Regular expressions are fine as long as keywords are really words, you can just use a RegExp constructor instead of a literal to create one from a variable:
var re= new RegExp('('+word+')', 'gi');
return s.replace(re, '<b>$1</b>');
The difficulty arises if ‘keywords’ can have punctuation in, as punctuation tends to have special meaning in regexps. Unfortunately unlike most other languages/libraries with regexp support, there is no standard function to escape punctation for regexps in JavaScript.

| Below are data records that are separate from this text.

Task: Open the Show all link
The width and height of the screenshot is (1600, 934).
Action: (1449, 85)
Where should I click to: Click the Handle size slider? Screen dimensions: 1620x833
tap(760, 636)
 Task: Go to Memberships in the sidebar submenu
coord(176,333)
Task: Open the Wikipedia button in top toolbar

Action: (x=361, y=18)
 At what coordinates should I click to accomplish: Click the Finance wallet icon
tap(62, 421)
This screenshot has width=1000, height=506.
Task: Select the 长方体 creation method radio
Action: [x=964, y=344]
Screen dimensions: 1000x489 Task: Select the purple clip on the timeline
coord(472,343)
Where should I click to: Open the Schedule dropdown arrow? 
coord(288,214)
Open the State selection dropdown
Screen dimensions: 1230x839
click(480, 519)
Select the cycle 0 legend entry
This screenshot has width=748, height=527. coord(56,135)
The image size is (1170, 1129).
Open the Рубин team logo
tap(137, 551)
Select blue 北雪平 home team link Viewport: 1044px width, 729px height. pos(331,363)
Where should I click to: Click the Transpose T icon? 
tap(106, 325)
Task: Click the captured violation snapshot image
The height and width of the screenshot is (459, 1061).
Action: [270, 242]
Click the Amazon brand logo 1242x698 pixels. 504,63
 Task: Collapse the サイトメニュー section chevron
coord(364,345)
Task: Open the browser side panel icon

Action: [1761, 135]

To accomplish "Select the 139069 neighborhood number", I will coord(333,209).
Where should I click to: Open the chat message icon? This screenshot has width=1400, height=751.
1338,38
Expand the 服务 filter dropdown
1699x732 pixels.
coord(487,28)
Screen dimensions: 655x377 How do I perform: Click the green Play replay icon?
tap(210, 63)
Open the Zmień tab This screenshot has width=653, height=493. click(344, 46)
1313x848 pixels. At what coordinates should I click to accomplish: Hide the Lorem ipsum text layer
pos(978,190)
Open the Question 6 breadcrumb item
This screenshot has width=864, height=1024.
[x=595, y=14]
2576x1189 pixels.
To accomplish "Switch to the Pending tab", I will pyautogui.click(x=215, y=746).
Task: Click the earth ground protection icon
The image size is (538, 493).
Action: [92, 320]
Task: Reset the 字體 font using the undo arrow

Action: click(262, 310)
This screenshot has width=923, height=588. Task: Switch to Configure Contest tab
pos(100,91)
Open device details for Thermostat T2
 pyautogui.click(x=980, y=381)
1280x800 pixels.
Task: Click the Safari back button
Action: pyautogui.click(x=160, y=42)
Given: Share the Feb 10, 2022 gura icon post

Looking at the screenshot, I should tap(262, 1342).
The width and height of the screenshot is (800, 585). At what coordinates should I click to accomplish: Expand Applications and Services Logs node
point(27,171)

And you can't be totally sure exactly what characters need escaping because not every browser's implementation of regexp is guaranteed to be exactly the same. (In particular, newer browsers may add new functionality.) And backslash-escaping characters that are not special is not guaranteed to still work, although in practice it does.
So about the best you can do is one of:
- attempting to catch each special character in common browser use today [add: see Sebastian's recipe]
- backslash-escape all non-alphanumerics. care: \W will also match non-ASCII Unicode characters, which you don't really want.
- just ensure that there are no non-alphanumerics in the keyword before searching
If you are using this to highlight words in HTML which already has markup in, though, you've got trouble. Your ‘word’ might appear in an element name or attribute value, in which case attempting to wrap a < b> around it will cause brokenness. In more complicated scenarios possibly even an HTML-injection to XSS security hole. If you have to cope with markup you will need a more complicated approach, splitting out ‘< ... >’ markup before attempting to process each stretch of text on its own.